Records for the exercise section start
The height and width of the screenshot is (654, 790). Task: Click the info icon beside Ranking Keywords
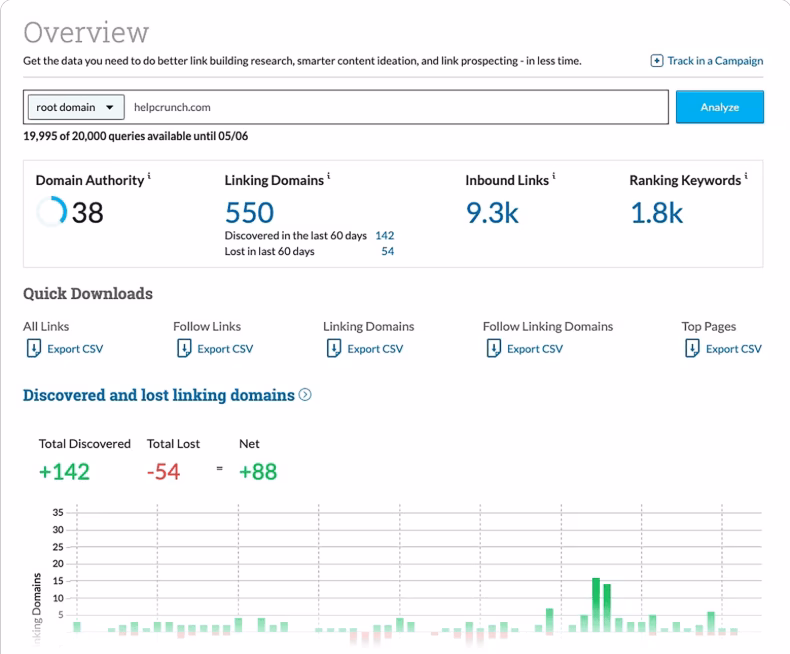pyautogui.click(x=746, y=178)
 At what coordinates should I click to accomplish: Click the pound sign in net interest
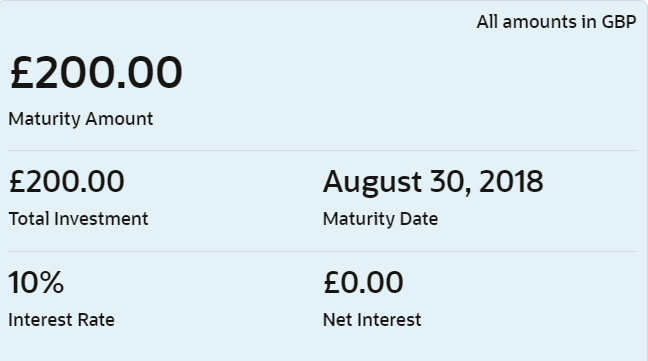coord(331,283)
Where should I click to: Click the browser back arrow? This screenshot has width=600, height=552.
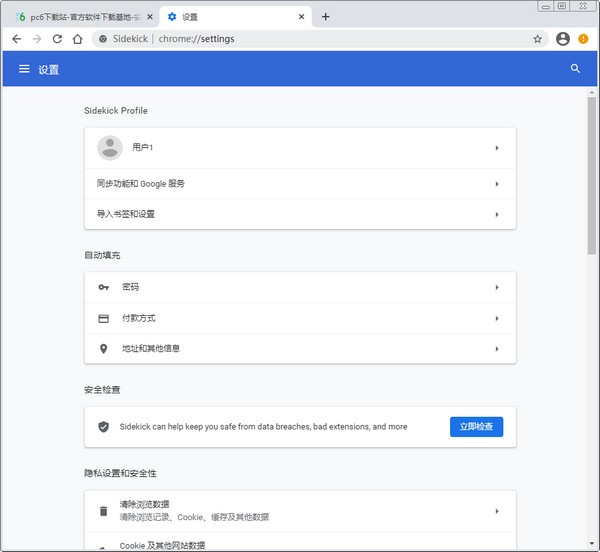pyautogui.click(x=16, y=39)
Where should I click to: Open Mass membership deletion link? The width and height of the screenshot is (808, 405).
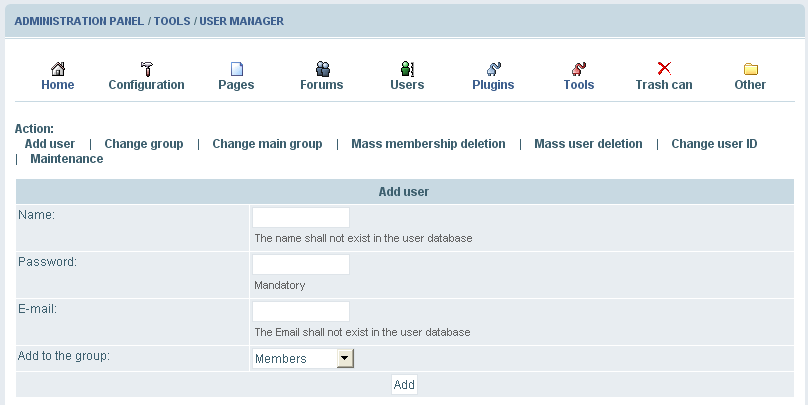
Records for the exercise section end
• Exercise goal:
Repeat the material above exactly. Leave every picture out of it.

• Written answer:
The height and width of the screenshot is (654, 790). Task: Click the info icon beside Ranking Keywords
pyautogui.click(x=746, y=178)
 At what coordinates should I click to accomplish: Click the pound sign in net interest
coord(331,283)
Where should I click to: Click the browser back arrow? This screenshot has width=600, height=552.
pyautogui.click(x=16, y=39)
Where should I click to: Open Mass membership deletion link? The width and height of the screenshot is (808, 405).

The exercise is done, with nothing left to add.